Assim, em 1958, Truffaut convidou Godard para, também, se tornar um colaborador da publicação, o que acabou acontecendo.
E Godard chegou com tudo, pois logo no começo da sua colaboração ele publicou uma entrevista com o grande mestre Roberto Rossellini, um dos criadores do Neorrealismo Italiano, que vinha de mais de uma década de grandes filmes, incluindo a 'Trilogia da Guerra' neorrealista e os filmes que havia realizado com Ingrid Bergman, como 'Stromboli' (1950), 'Europa 51' (1952), 'Viaggio in Italia' (1954), entre outros.
Porém, essa entrevista de Godard com o Rossellini nunca aconteceu. Ela foi inteiramente inventada por Godard.
Rossellini deve ter levado um belo susto quando estava lendo a revista e viu aquela 'entrevista', na qual Godard havia feito todas as perguntas e dado todas as respostas, em nome de Rossellini. Talvez ele tenha se perguntado 'Ué, mas que raio de entrevista é essa? Não estou me lembrando disso, não'...

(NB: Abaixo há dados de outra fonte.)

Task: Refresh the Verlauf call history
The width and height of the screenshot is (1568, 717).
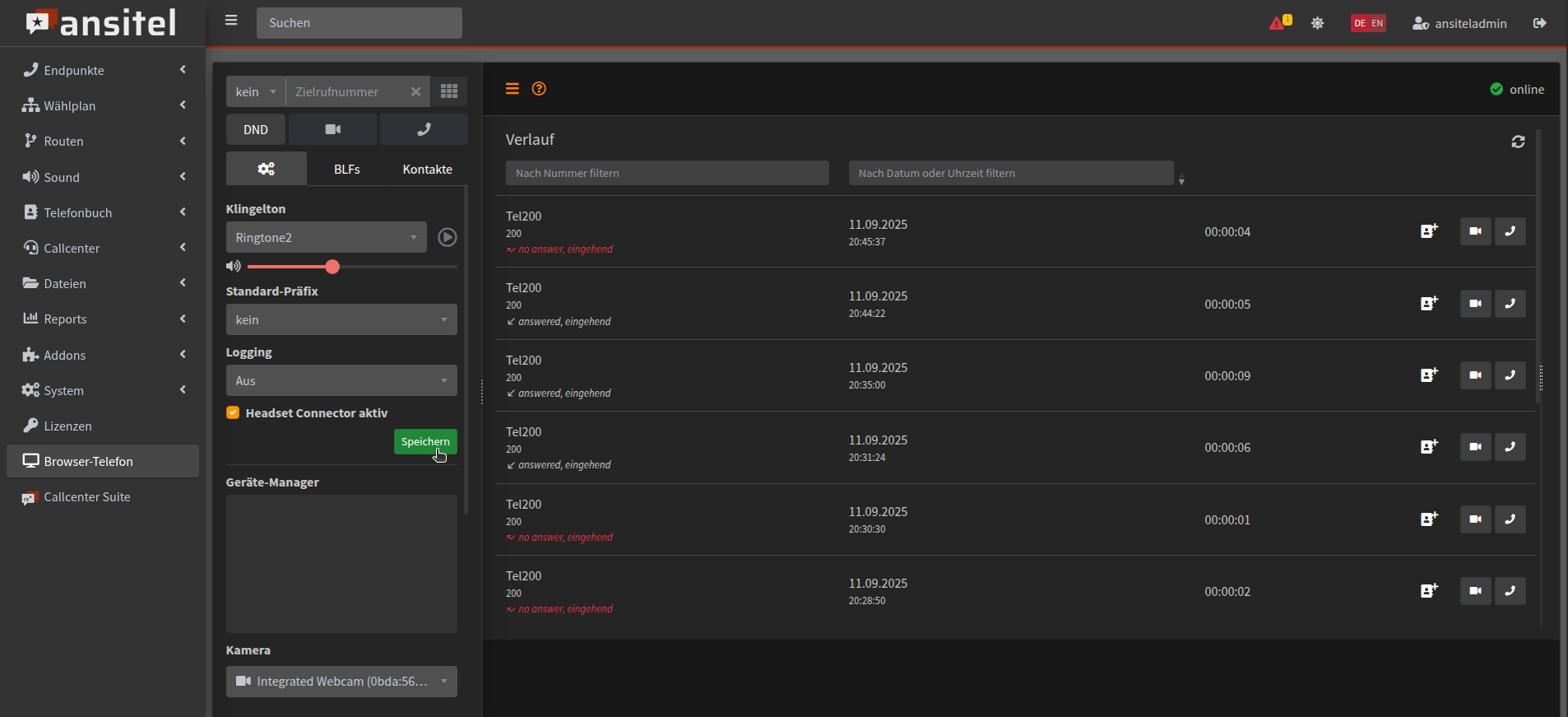Action: tap(1518, 142)
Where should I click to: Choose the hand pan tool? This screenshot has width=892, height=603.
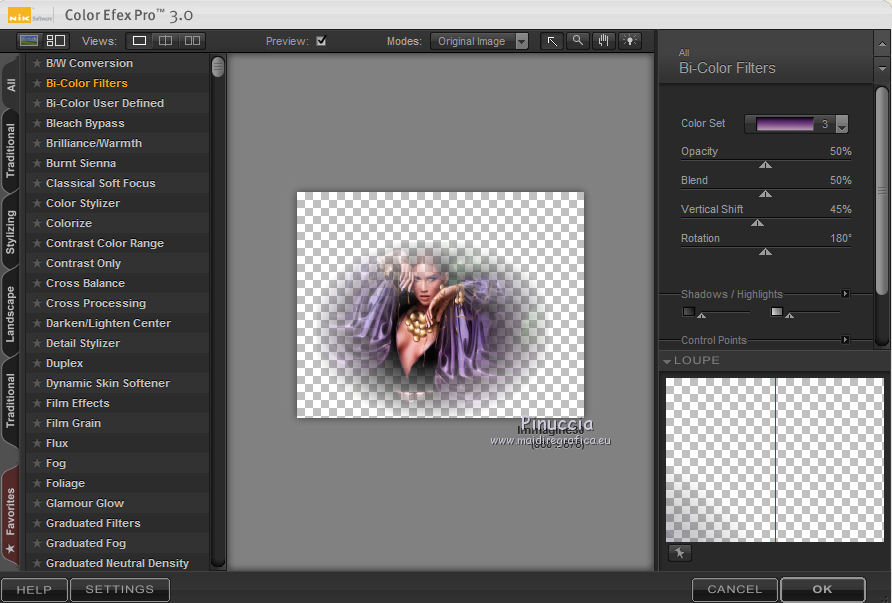[603, 41]
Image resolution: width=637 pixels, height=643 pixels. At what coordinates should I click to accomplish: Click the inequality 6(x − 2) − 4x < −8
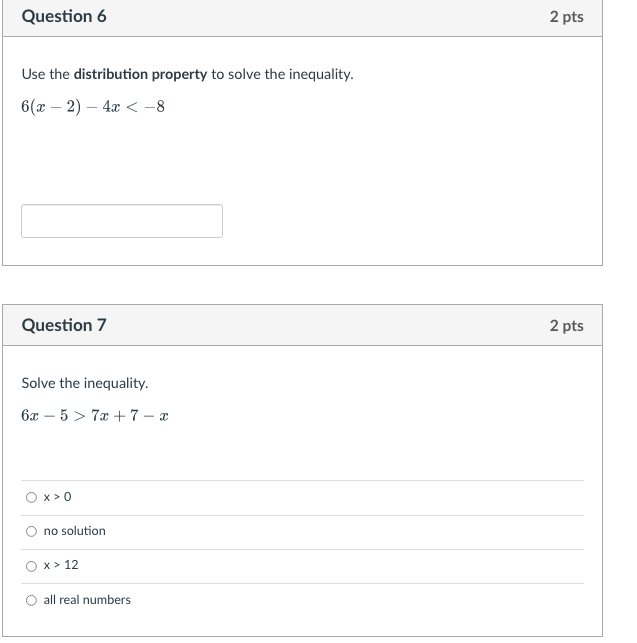click(x=93, y=107)
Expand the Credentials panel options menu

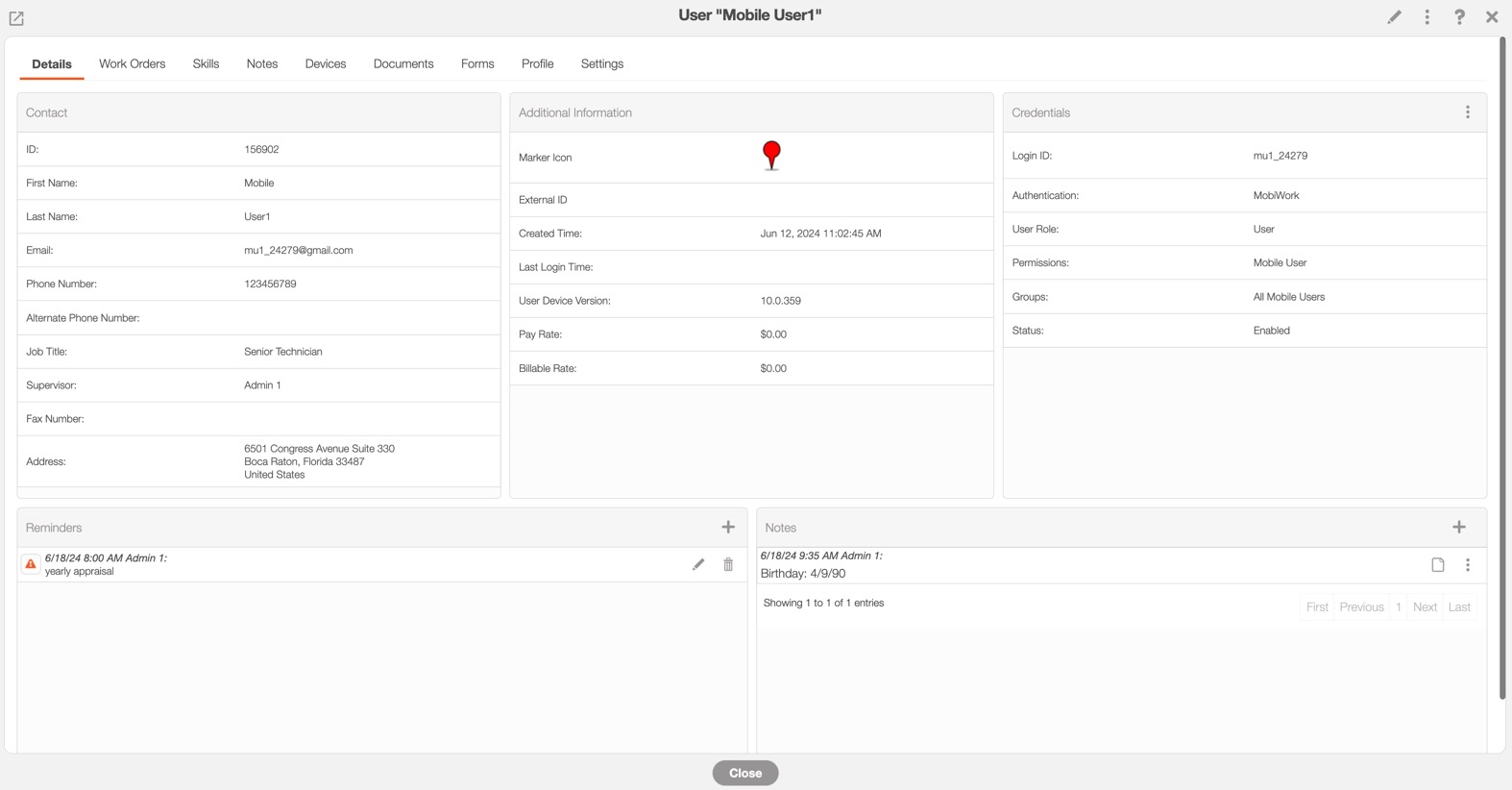[1468, 112]
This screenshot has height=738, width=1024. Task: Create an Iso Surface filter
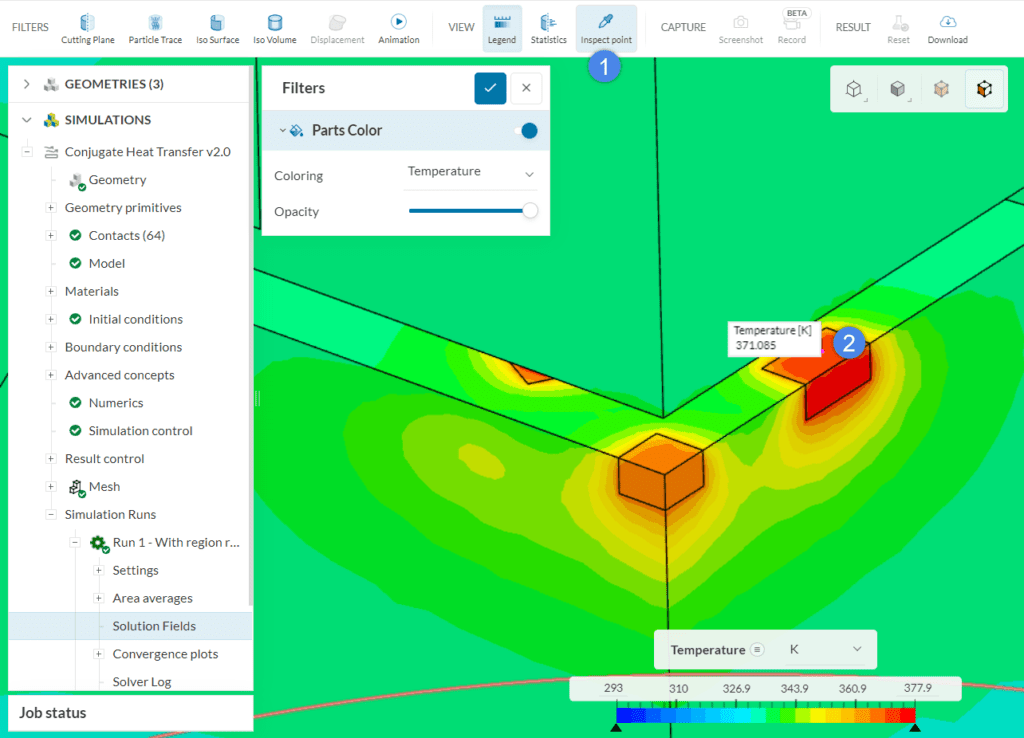tap(217, 28)
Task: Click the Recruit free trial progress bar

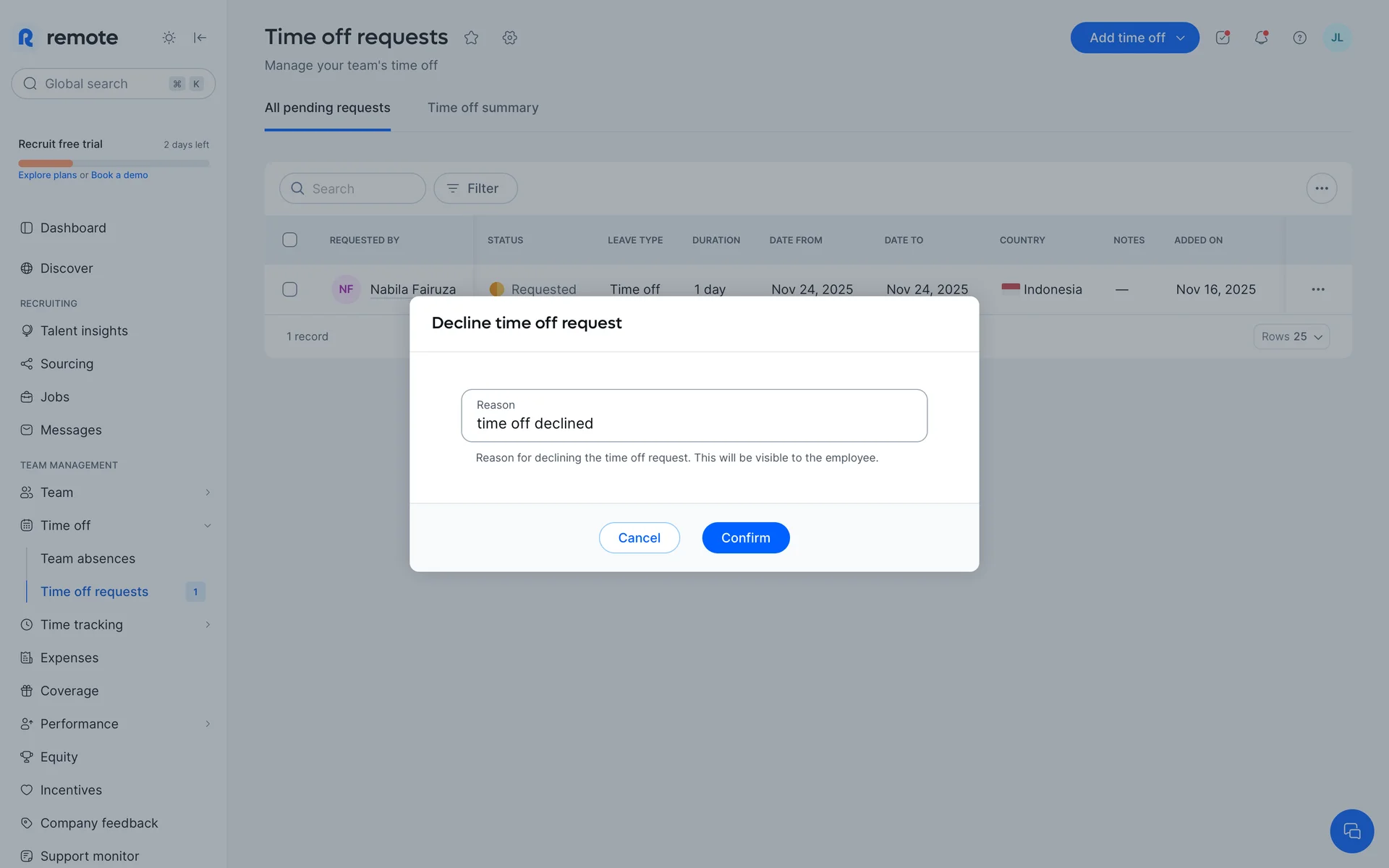Action: click(114, 163)
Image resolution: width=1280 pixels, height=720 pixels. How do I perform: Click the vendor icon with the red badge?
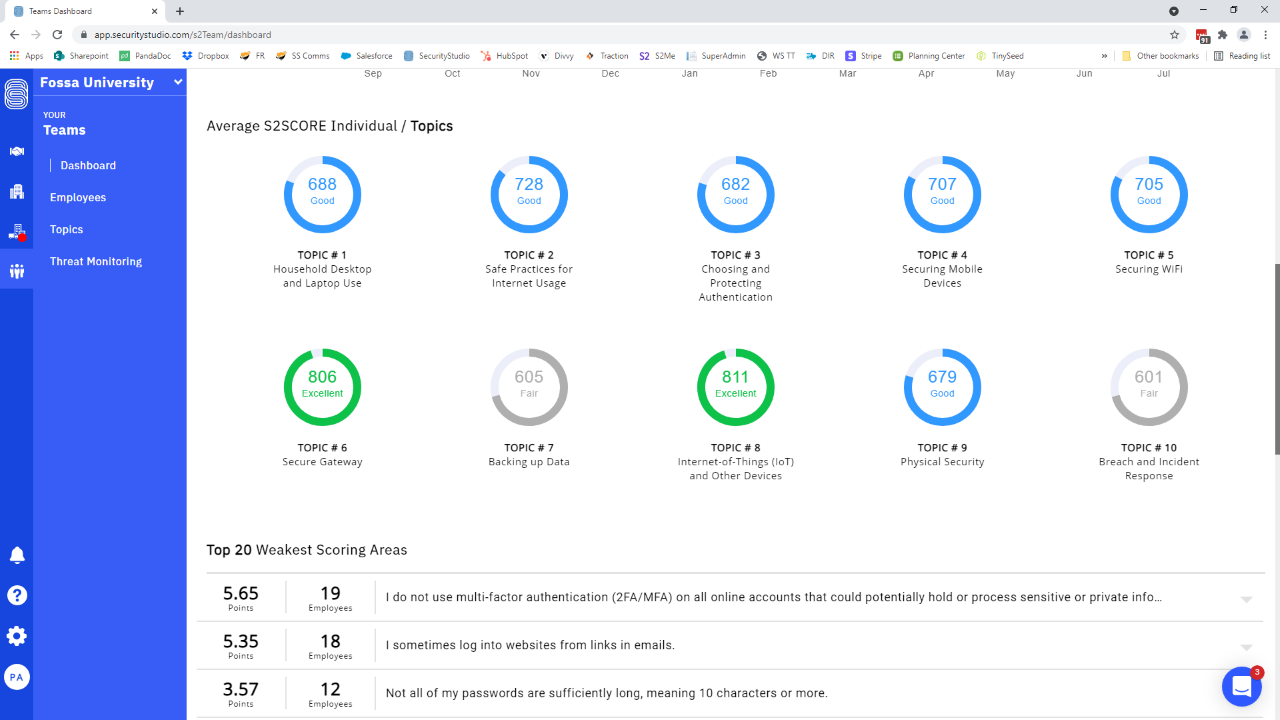tap(16, 231)
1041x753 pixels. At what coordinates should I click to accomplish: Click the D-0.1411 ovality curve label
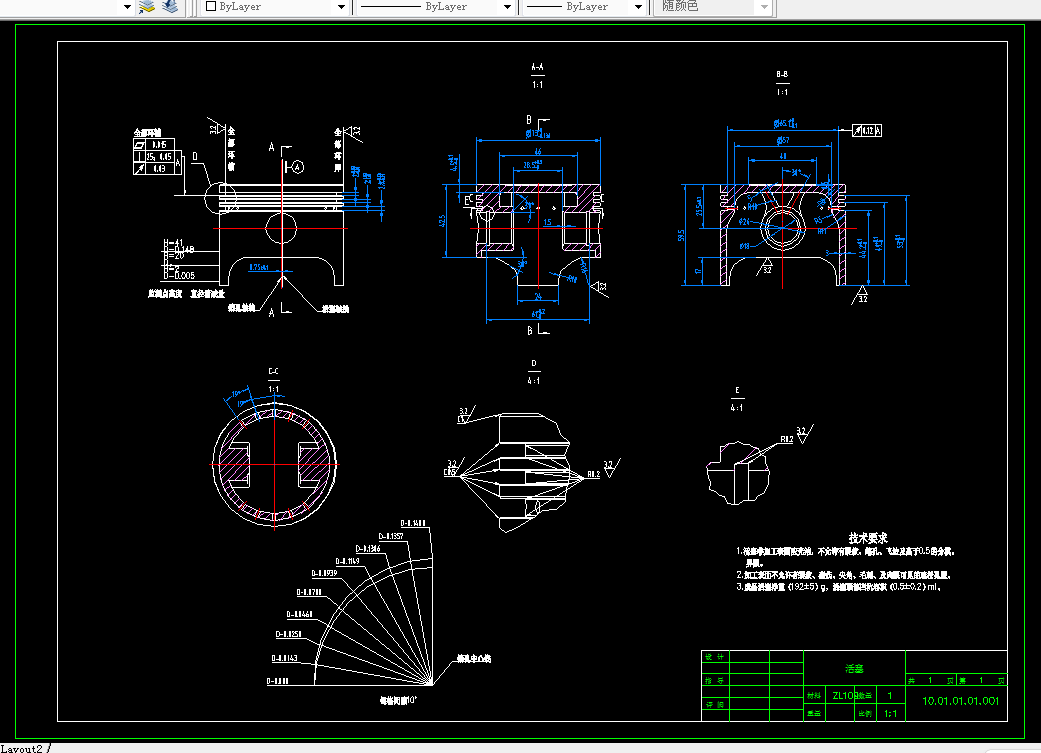pos(413,524)
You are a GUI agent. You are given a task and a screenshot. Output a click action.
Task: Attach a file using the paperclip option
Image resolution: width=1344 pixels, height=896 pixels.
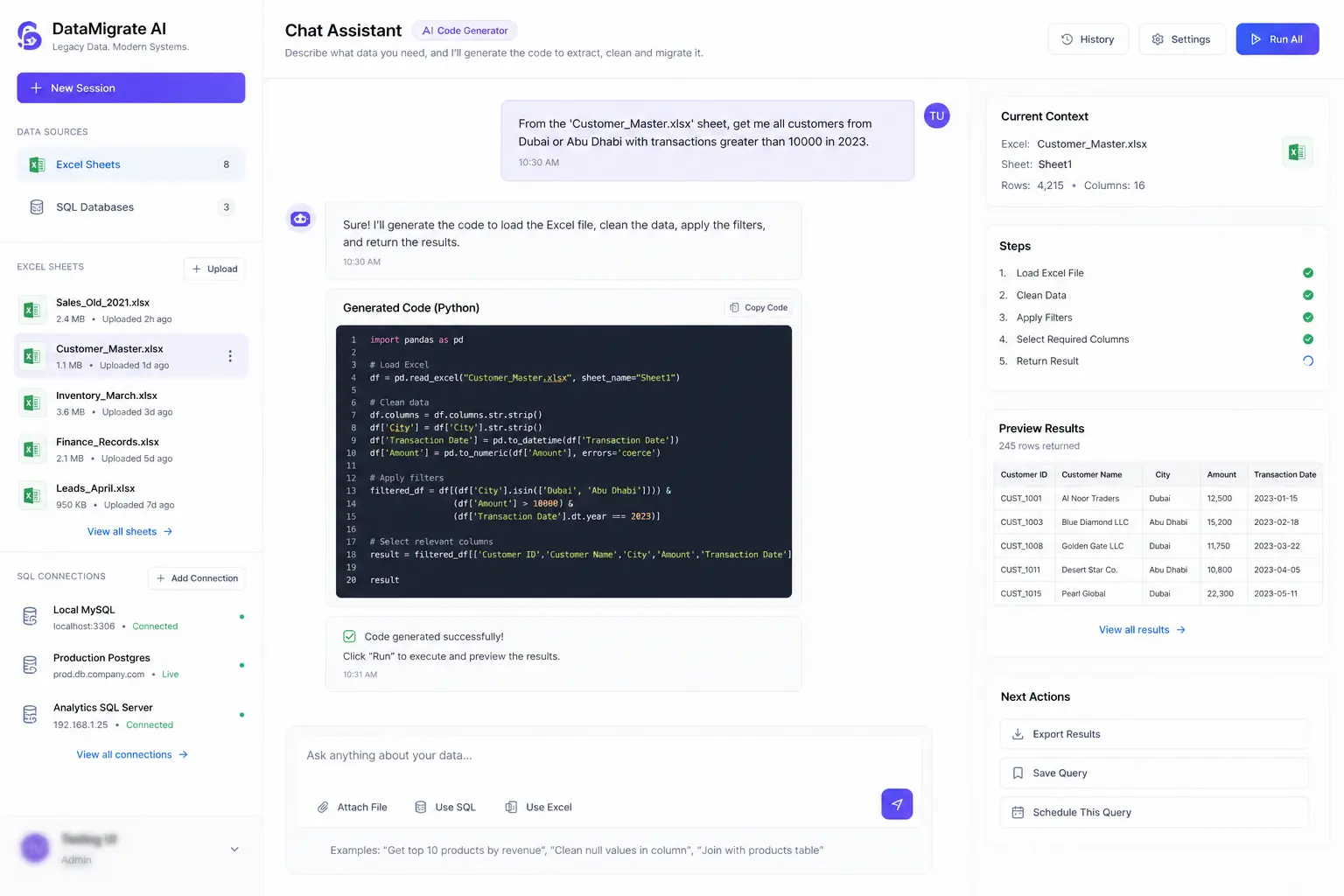pyautogui.click(x=352, y=807)
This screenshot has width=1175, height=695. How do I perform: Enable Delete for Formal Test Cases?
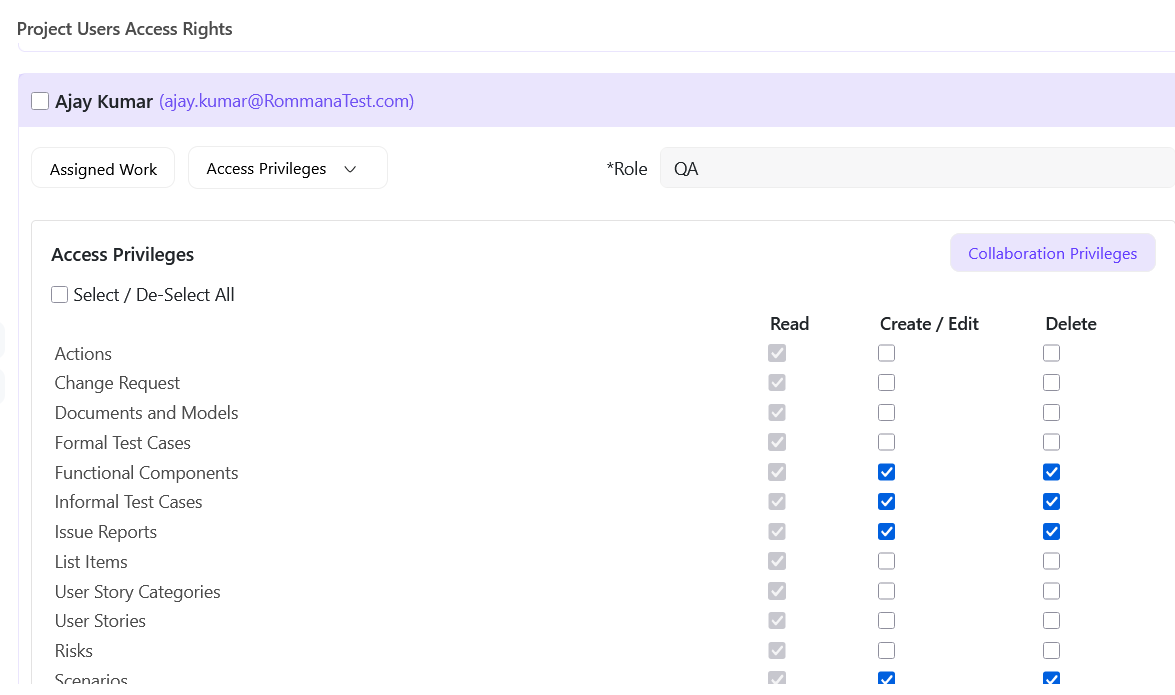click(x=1051, y=441)
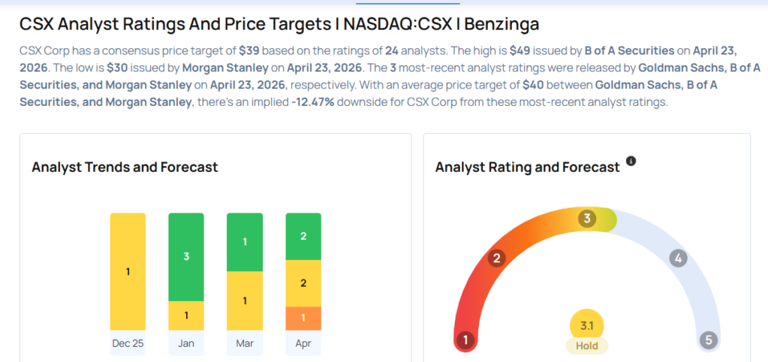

No entanto, ao ler a 'entrevista', Rossellini gostou tanto que convidou Godard para almoçar, para conhecer o mesmo. Afinal, as 'respostas' que Godard atribuiu ao Rossellini na tal 'entrevista' eram exatamente o que ele teria dito se tivesse, de fato, sido entrevistado por Godard, o que mostrava o quanto o crítico franco-suíço conhecia profundamente a sua obra e os seus métodos de trabalho.
Assim, Rossellini e Godard tornaram-se amigos e até chegaram a trabalhar juntos em 'Les Carabiniers' (1963), cujo roteiro foi escrito pelos dois e que foi um filme cuja estética foi muito influenciada pelos filmes de Rossellini da época do Neorrealismo Italiano.